* _What you will do_
Pull out every line from the line containing "Open the page number 1 dropdown" through the end of the material, both ends included, and reproduce it exactly. Keep pictures out.

Data section Block Start

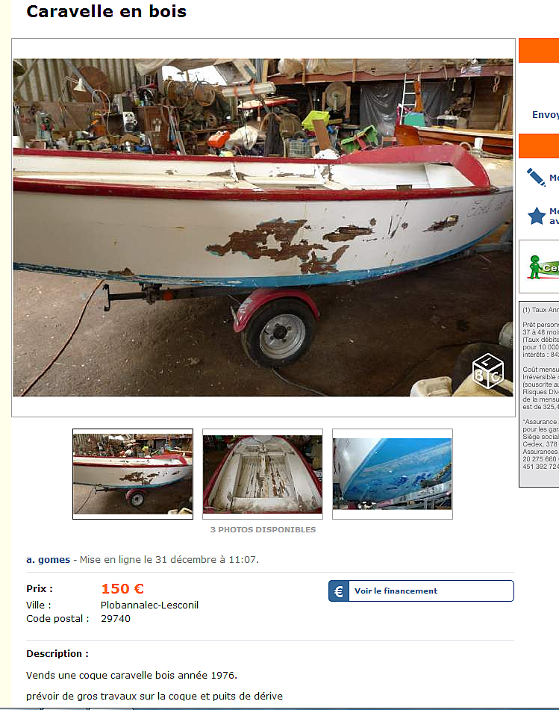Open seller profile a. gomes
This screenshot has width=559, height=710.
[x=48, y=560]
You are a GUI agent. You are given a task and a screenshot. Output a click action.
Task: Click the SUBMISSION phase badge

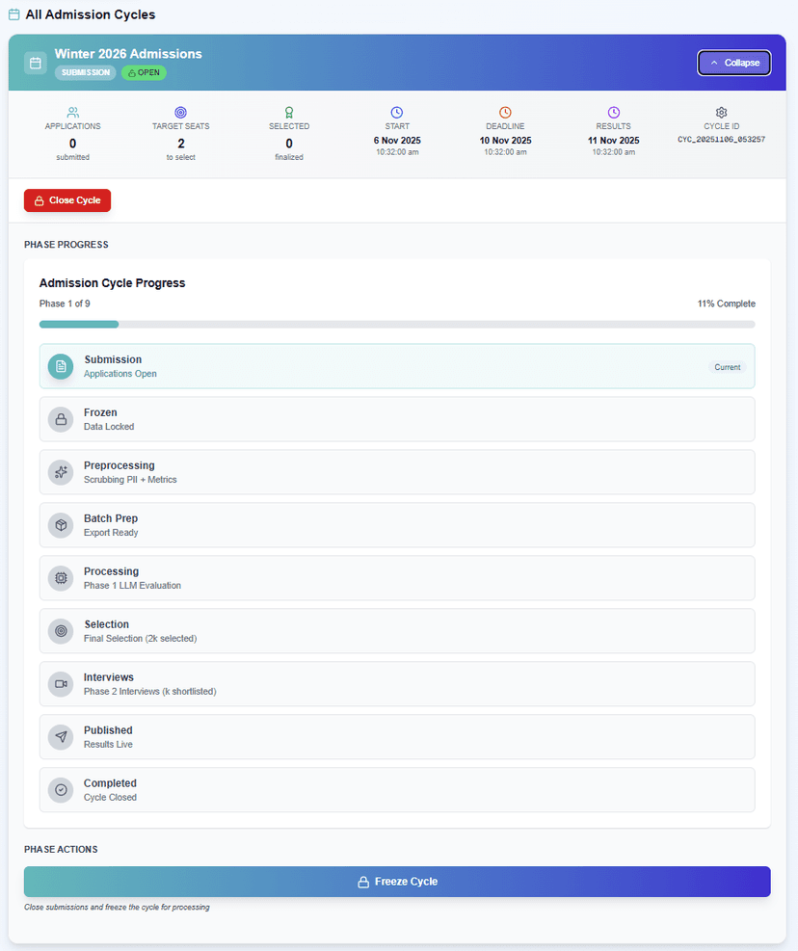85,73
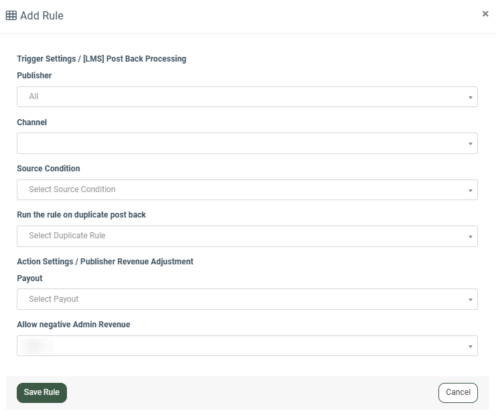Open the Select Source Condition dropdown
This screenshot has width=496, height=417.
pyautogui.click(x=241, y=189)
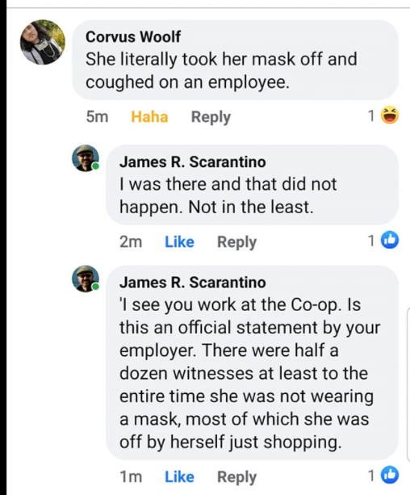
Task: Click the 'coughed on an employee' comment bubble
Action: pos(235,60)
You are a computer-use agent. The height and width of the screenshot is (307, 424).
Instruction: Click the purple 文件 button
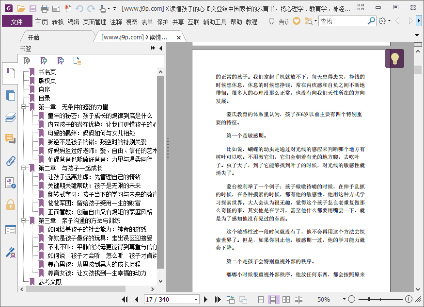17,22

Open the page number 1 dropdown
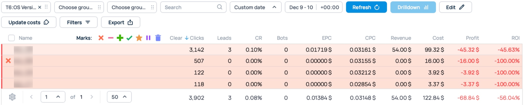coord(53,97)
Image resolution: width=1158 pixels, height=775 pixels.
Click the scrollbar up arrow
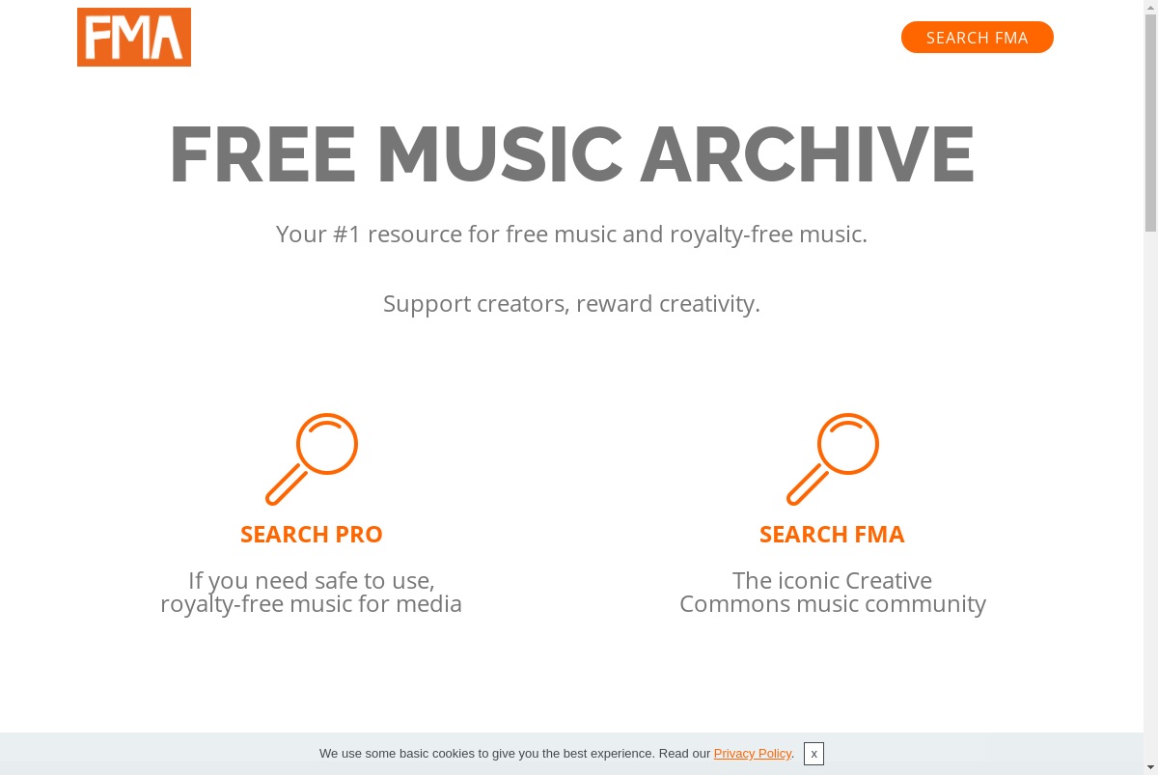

Data section Block End

* _Result below_
Open the page number 1 dropdown
coord(53,97)
Image resolution: width=1158 pixels, height=775 pixels.
Click the scrollbar up arrow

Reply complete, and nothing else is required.